Information
- First date: May 29, 2011
- Last date: December 31, 2011

Events
- Total events: 4

Fights
- Total fights: 47
- Title fights: 5

Chronology
| 2010 in DREAM | 2011 in DREAM | 2012 in DREAM |

= 2011 in DREAM =

Mixed martial arts events

The year 2011 was the 4th year in the history of DREAM, a mixed martial arts promotion based in Japan.
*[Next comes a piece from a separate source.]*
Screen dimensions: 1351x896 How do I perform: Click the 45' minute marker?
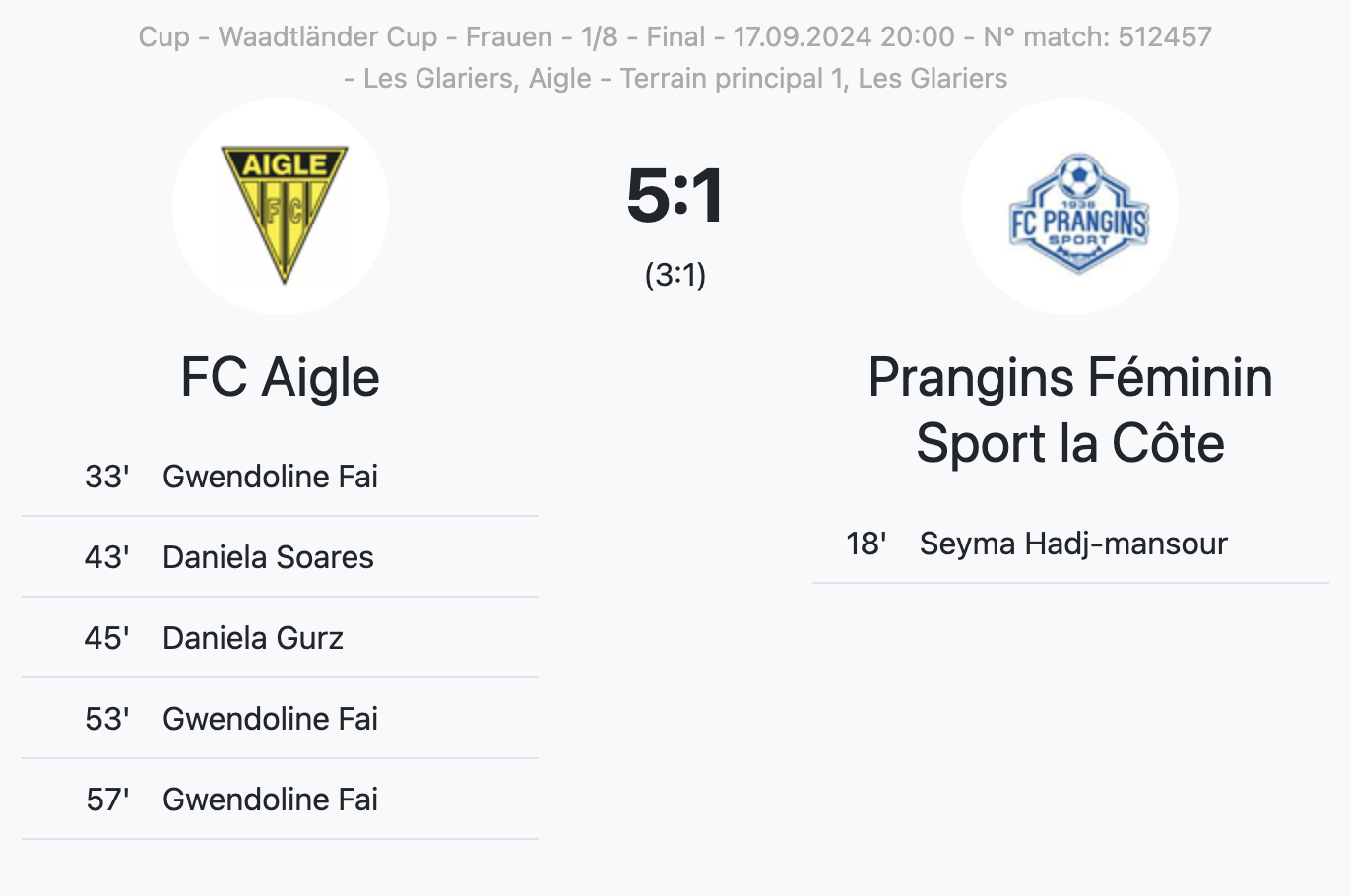106,638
In 2011 DREAM held 4 events beginning with, Dream: Fight for Japan!.

==Events list==

| # | Event title | Date | Arena | Location | Attendees | Broadcast |
|---|---|---|---|---|---|---|
| 23 | Fight For Japan: Genki Desu Ka Omisoko 2011 | December 31, 2011 | Saitama Super Arena | Saitama, Saitama, Japan | 24,606 | Tokyo Broadcasting System; HDNet |
| 22 | Dream 17 | September 24, 2011 | Saitama Super Arena | Saitama, Saitama, Japan | 9,270 | HDNet |
| 21 | Dream: Japan GP Final | July 16, 2011 | Ariake Coliseum | Tokyo, Japan | 8,142 | HDNet |
| 20 | Dream: Fight for Japan! | May 29, 2011 | Saitama Super Arena | Saitama, Saitama, Japan | 6,522 | HDNet |

==Dream: Fight for Japan!==

Dream: Fight for Japan! was an event held on May 29, 2011, at the Saitama Super Arena in Saitama, Saitama, Japan.

==Dream: Japan GP Final==

Dream: Japan GP Final was an event held on July 16, 2011, at the Ariake Coliseum in Tokyo, Japan.

==Dream 17==

Dream 17 was an event held on September 24, 2011, at the Saitama Super Arena in Saitama, Saitama, Japan.

==Fight For Japan: Genki Desu Ka Omisoko 2011==

Fight For Japan: Genki Desu Ka Omisoko 2011 was an event held on December 31, 2011, at the Saitama Super Arena in Saitama, Saitama, Japan.